President of Mato Grosso
- In office 5 December 1879 – 2 May 1881
- Monarch: Pedro II
- Preceded by: João José Pedrosa
- Succeeded by: José Leite Galvão

President of Pará
- In office 16 December 1882 – 21 February 1884
- Monarch: Pedro II
- Preceded by: João Rodrigues Chaves
- Succeeded by: José de Araujo Roso Danin

Justice of the Superior Military Court
- In office 27 March 1889 – 18 February 1909

Minister of War
- In office 7 June 1889 – 9 September 1889
- Preceded by: Tomás José Coelho de Almeida
- Succeeded by: Benjamin Constant

Personal details
- Born: 2 July 1831 Laranjeiras, Sergipe, Brazil
- Died: 18 February 1909 (aged 77) Rio de Janeiro, Brazil

Military service
- Allegiance: Empire of Brazil First Brazilian Republic
- Branch: Imperial Brazilian Army Brazilian Army
- Years of service: 1851–1909
- Rank: Marshal
- Battles/wars: Platine War; Paraguayan War Battle of Apa River; ;
- Coat of Arms of the Viscount of Maracaju

= Rufino Galvão, Viscount of Maracaju =

Brazilian politician (1831–1909)

Rufino Eneias Gustavo Galvão, Viscount of Maracaju (2 July 1831 – 18 February 1909) was a Brazilian military officer and politician who fought in the Paraguayan War, served as Provincial President of three different Brazilian provinces, as the Minister of War of Brazil and as a member of the Superior Military Court of Brazil.

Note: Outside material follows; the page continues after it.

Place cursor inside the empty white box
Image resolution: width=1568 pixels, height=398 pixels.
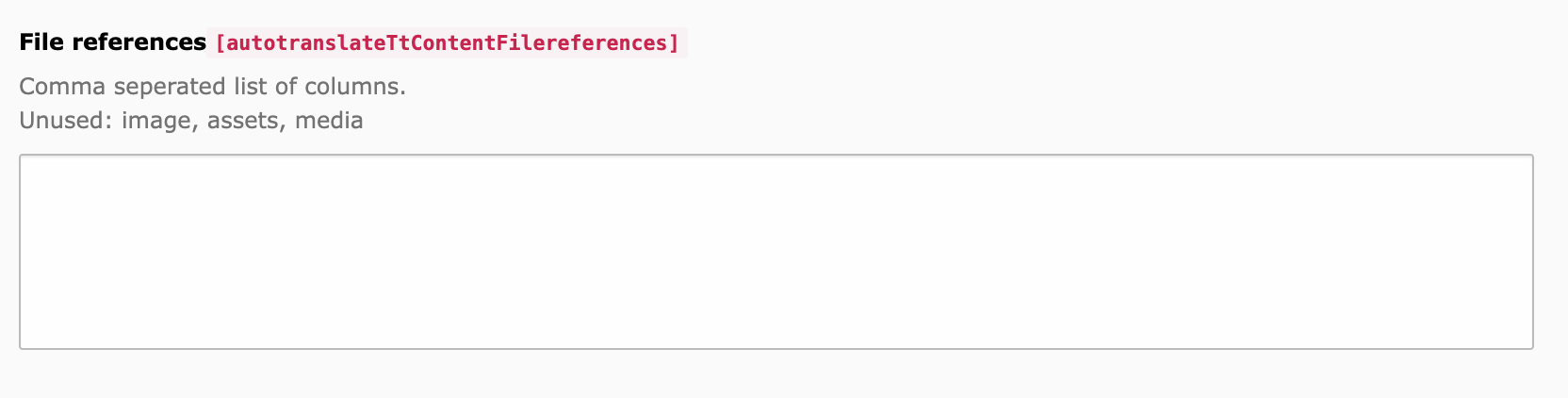click(776, 252)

As a military officer, he participated in the battles of Ytororó and Avay, he was the Chief of the Engineering Commission which after the Paraguayan War marked the new border with Paraguay, where serving with distinction, he earned the title of Baron of Maracaju. His highest achieved rank was that of Marshal, however as he was demoted in the Proclamation of the Republic he died in the rank of Lieutenant-General.

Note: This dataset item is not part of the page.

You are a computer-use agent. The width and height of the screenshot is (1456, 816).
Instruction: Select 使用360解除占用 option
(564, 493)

As a politician, he was president of the Province of Amazonas (7 March 1879 – 27 August 1879), president of the Province of Mato Grosso (5 December 1879 – 2 May 1881), president of the Province of Pará (16 December 1882 – 11 May 1883), minister of war in three different periods (7 June 1889 – 2 September 1889; 1 October 1889 – 17 October 1889; 12 November 1889 – 15 November 1889), and after the Proclamation of the Republic, minister of the Superior Military Court.

==Biography==
Galvão was the son of José Antônio da Fonseca Galvão and Mariana Clementina de Vasconcelos Galvão, brother of Antônio Eneas Gustavo Galvão, baron of Rio Apa, and judge Manuel do Nascimento da Fonseca Galvão.

He was governor of the provinces of Amazonas, named by imperial letter of January 19, 1878, from 7 March 1878 to 26 August 1879, from Mato Grosso and Pará from 16 of December 1882 the 1884, and Minister of War in 1889, having commanded the delimitation of the border between Brazil and Paraguay. He was also a minister of the Superior Military Court.